Work to do
Can you format the rows below as a Markdown table with two columns, "No." and "Line", where each nonblank line gets its own number and blank lines are left out?

Records shown
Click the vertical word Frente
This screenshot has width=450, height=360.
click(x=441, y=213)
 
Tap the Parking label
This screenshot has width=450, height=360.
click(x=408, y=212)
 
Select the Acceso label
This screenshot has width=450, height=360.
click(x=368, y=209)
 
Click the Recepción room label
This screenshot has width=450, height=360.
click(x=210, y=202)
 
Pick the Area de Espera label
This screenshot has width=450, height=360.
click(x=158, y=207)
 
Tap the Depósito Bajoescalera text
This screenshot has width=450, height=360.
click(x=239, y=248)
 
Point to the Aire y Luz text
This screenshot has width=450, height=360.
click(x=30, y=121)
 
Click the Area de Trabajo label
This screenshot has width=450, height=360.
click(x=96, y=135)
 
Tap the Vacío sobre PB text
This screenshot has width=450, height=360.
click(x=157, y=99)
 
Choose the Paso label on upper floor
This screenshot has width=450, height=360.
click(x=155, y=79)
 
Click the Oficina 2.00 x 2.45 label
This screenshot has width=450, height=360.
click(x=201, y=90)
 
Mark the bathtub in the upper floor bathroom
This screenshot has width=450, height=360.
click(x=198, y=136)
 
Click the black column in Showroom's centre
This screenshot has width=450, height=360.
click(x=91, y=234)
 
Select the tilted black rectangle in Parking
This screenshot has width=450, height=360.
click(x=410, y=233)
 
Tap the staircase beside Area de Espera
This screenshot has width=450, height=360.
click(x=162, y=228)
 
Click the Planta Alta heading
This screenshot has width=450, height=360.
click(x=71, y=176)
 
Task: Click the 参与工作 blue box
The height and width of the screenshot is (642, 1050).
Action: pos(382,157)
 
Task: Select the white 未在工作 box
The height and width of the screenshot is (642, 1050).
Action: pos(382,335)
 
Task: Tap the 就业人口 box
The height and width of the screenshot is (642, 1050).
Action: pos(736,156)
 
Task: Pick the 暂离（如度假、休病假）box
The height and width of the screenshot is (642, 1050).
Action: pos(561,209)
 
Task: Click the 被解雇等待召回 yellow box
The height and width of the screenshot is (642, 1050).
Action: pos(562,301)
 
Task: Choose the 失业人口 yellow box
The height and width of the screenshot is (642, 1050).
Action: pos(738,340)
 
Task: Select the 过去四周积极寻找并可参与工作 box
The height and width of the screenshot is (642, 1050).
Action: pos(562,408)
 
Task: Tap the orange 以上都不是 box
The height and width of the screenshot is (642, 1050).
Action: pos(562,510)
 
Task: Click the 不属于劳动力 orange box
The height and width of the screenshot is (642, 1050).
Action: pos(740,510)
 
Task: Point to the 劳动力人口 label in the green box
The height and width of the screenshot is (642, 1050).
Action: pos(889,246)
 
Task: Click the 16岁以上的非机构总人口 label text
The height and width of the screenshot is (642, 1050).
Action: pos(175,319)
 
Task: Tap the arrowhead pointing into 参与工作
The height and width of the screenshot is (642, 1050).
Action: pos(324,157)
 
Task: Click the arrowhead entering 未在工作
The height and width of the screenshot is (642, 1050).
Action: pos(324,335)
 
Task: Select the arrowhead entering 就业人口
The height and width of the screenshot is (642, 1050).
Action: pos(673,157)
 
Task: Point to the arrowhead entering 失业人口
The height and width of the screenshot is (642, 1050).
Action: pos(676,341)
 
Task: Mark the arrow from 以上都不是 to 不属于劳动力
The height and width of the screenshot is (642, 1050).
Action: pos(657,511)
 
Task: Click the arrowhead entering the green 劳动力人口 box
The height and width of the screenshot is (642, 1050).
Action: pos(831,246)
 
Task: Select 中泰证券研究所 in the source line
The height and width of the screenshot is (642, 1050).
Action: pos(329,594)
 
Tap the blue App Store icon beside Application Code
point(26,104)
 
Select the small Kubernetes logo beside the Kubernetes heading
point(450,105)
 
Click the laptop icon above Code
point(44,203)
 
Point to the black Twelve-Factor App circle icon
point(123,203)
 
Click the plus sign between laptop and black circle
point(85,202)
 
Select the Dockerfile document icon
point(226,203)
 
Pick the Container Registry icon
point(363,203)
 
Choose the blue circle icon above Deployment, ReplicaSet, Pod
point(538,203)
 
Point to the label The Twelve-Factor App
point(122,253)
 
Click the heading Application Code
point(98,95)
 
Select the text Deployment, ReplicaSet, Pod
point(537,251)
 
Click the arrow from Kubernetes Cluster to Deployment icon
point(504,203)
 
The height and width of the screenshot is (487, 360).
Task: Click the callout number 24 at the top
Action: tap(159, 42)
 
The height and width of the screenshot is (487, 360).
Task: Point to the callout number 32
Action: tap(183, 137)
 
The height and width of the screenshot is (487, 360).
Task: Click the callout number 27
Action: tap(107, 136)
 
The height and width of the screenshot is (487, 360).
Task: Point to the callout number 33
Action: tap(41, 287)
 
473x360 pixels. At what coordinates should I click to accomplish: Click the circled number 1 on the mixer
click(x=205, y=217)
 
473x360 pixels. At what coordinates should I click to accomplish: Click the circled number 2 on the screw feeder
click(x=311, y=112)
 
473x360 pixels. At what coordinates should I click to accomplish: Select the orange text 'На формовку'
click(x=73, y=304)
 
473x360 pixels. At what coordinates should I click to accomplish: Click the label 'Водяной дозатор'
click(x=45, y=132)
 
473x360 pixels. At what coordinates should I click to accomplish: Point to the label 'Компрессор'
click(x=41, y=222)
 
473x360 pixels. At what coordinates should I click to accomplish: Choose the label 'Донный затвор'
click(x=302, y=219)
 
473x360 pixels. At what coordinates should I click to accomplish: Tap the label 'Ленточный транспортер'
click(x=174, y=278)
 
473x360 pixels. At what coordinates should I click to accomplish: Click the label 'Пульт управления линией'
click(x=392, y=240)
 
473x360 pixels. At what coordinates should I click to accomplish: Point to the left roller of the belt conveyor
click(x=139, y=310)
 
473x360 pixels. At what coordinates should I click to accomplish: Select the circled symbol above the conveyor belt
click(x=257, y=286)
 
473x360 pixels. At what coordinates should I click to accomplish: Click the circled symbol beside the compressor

Written response
| No. | Line |
|---|---|
| 1 | Click the vertical word Frente |
| 2 | This screenshot has width=450, height=360. |
| 3 | click(x=441, y=213) |
| 4 | Tap the Parking label |
| 5 | This screenshot has width=450, height=360. |
| 6 | click(x=408, y=212) |
| 7 | Select the Acceso label |
| 8 | This screenshot has width=450, height=360. |
| 9 | click(x=368, y=209) |
| 10 | Click the Recepción room label |
| 11 | This screenshot has width=450, height=360. |
| 12 | click(x=210, y=202) |
| 13 | Pick the Area de Espera label |
| 14 | This screenshot has width=450, height=360. |
| 15 | click(x=158, y=207) |
| 16 | Tap the Depósito Bajoescalera text |
| 17 | This screenshot has width=450, height=360. |
| 18 | click(x=239, y=248) |
| 19 | Point to the Aire y Luz text |
| 20 | This screenshot has width=450, height=360. |
| 21 | click(x=30, y=121) |
| 22 | Click the Area de Trabajo label |
| 23 | This screenshot has width=450, height=360. |
| 24 | click(x=96, y=135) |
| 25 | Tap the Vacío sobre PB text |
| 26 | This screenshot has width=450, height=360. |
| 27 | click(x=157, y=99) |
| 28 | Choose the Paso label on upper floor |
| 29 | This screenshot has width=450, height=360. |
| 30 | click(x=155, y=79) |
| 31 | Click the Oficina 2.00 x 2.45 label |
| 32 | This screenshot has width=450, height=360. |
| 33 | click(x=201, y=90) |
| 34 | Mark the bathtub in the upper floor bathroom |
| 35 | This screenshot has width=450, height=360. |
| 36 | click(x=198, y=136) |
| 37 | Click the black column in Showroom's centre |
| 38 | This screenshot has width=450, height=360. |
| 39 | click(x=91, y=234) |
| 40 | Select the tilted black rectangle in Parking |
| 41 | This screenshot has width=450, height=360. |
| 42 | click(x=410, y=233) |
| 43 | Tap the staircase beside Area de Espera |
| 44 | This screenshot has width=450, height=360. |
| 45 | click(x=162, y=228) |
| 46 | Click the Planta Alta heading |
| 47 | This screenshot has width=450, height=360. |
| 48 | click(x=71, y=176) |
| 49 | Task: Click the 参与工作 blue box |
| 50 | The height and width of the screenshot is (642, 1050). |
| 51 | Action: pos(382,157) |
| 52 | Task: Select the white 未在工作 box |
| 53 | The height and width of the screenshot is (642, 1050). |
| 54 | Action: pos(382,335) |
| 55 | Task: Tap the 就业人口 box |
| 56 | The height and width of the screenshot is (642, 1050). |
| 57 | Action: pos(736,156) |
| 58 | Task: Pick the 暂离（如度假、休病假）box |
| 59 | The height and width of the screenshot is (642, 1050). |
| 60 | Action: pos(561,209) |
| 61 | Task: Click the 被解雇等待召回 yellow box |
| 62 | The height and width of the screenshot is (642, 1050). |
| 63 | Action: pos(562,301) |
| 64 | Task: Choose the 失业人口 yellow box |
| 65 | The height and width of the screenshot is (642, 1050). |
| 66 | Action: pos(738,340) |
| 67 | Task: Select the 过去四周积极寻找并可参与工作 box |
| 68 | The height and width of the screenshot is (642, 1050). |
| 69 | Action: pos(562,408) |
| 70 | Task: Tap the orange 以上都不是 box |
| 71 | The height and width of the screenshot is (642, 1050). |
| 72 | Action: pos(562,510) |
| 73 | Task: Click the 不属于劳动力 orange box |
| 74 | The height and width of the screenshot is (642, 1050). |
| 75 | Action: pos(740,510) |
| 76 | Task: Point to the 劳动力人口 label in the green box |
| 77 | The height and width of the screenshot is (642, 1050). |
| 78 | Action: pos(889,246) |
| 79 | Task: Click the 16岁以上的非机构总人口 label text |
| 80 | The height and width of the screenshot is (642, 1050). |
| 81 | Action: pos(175,319) |
| 82 | Task: Tap the arrowhead pointing into 参与工作 |
| 83 | The height and width of the screenshot is (642, 1050). |
| 84 | Action: pos(324,157) |
| 85 | Task: Click the arrowhead entering 未在工作 |
| 86 | The height and width of the screenshot is (642, 1050). |
| 87 | Action: pos(324,335) |
| 88 | Task: Select the arrowhead entering 就业人口 |
| 89 | The height and width of the screenshot is (642, 1050). |
| 90 | Action: pos(673,157) |
| 91 | Task: Point to the arrowhead entering 失业人口 |
| 92 | The height and width of the screenshot is (642, 1050). |
| 93 | Action: pos(676,341) |
| 94 | Task: Mark the arrow from 以上都不是 to 不属于劳动力 |
| 95 | The height and width of the screenshot is (642, 1050). |
| 96 | Action: pos(657,511) |
| 97 | Task: Click the arrowhead entering the green 劳动力人口 box |
| 98 | The height and width of the screenshot is (642, 1050). |
| 99 | Action: pos(831,246) |
| 100 | Task: Select 中泰证券研究所 in the source line |
| 101 | The height and width of the screenshot is (642, 1050). |
| 102 | Action: pos(329,594) |
| 103 | Tap the blue App Store icon beside Application Code |
| 104 | point(26,104) |
| 105 | Select the small Kubernetes logo beside the Kubernetes heading |
| 106 | point(450,105) |
| 107 | Click the laptop icon above Code |
| 108 | point(44,203) |
| 109 | Point to the black Twelve-Factor App circle icon |
| 110 | point(123,203) |
| 111 | Click the plus sign between laptop and black circle |
| 112 | point(85,202) |
| 113 | Select the Dockerfile document icon |
| 114 | point(226,203) |
| 115 | Pick the Container Registry icon |
| 116 | point(363,203) |
| 117 | Choose the blue circle icon above Deployment, ReplicaSet, Pod |
| 118 | point(538,203) |
| 119 | Point to the label The Twelve-Factor App |
| 120 | point(122,253) |
| 121 | Click the heading Application Code |
| 122 | point(98,95) |
| 123 | Select the text Deployment, ReplicaSet, Pod |
| 124 | point(537,251) |
| 125 | Click the arrow from Kubernetes Cluster to Deployment icon |
| 126 | point(504,203) |
| 127 | The height and width of the screenshot is (487, 360). |
| 128 | Task: Click the callout number 24 at the top |
| 129 | Action: tap(159, 42) |
| 130 | The height and width of the screenshot is (487, 360). |
| 131 | Task: Point to the callout number 32 |
| 132 | Action: tap(183, 137) |
| 133 | The height and width of the screenshot is (487, 360). |
| 134 | Task: Click the callout number 27 |
| 135 | Action: tap(107, 136) |
| 136 | The height and width of the screenshot is (487, 360). |
| 137 | Task: Point to the callout number 33 |
| 138 | Action: tap(41, 287) |
| 139 | 473x360 pixels. At what coordinates should I click to accomplish: Click the circled number 1 on the mixer |
| 140 | click(x=205, y=217) |
| 141 | 473x360 pixels. At what coordinates should I click to accomplish: Click the circled number 2 on the screw feeder |
| 142 | click(x=311, y=112) |
| 143 | 473x360 pixels. At what coordinates should I click to accomplish: Select the orange text 'На формовку' |
| 144 | click(x=73, y=304) |
| 145 | 473x360 pixels. At what coordinates should I click to accomplish: Click the label 'Водяной дозатор' |
| 146 | click(x=45, y=132) |
| 147 | 473x360 pixels. At what coordinates should I click to accomplish: Point to the label 'Компрессор' |
| 148 | click(x=41, y=222) |
| 149 | 473x360 pixels. At what coordinates should I click to accomplish: Choose the label 'Донный затвор' |
| 150 | click(x=302, y=219) |
| 151 | 473x360 pixels. At what coordinates should I click to accomplish: Tap the label 'Ленточный транспортер' |
| 152 | click(x=174, y=278) |
| 153 | 473x360 pixels. At what coordinates should I click to accomplish: Click the label 'Пульт управления линией' |
| 154 | click(x=392, y=240) |
| 155 | 473x360 pixels. At what coordinates should I click to accomplish: Point to the left roller of the belt conveyor |
| 156 | click(x=139, y=310) |
| 157 | 473x360 pixels. At what coordinates should I click to accomplish: Select the circled symbol above the conveyor belt |
| 158 | click(x=257, y=286) |
| 159 | 473x360 pixels. At what coordinates should I click to accomplish: Click the circled symbol beside the compressor |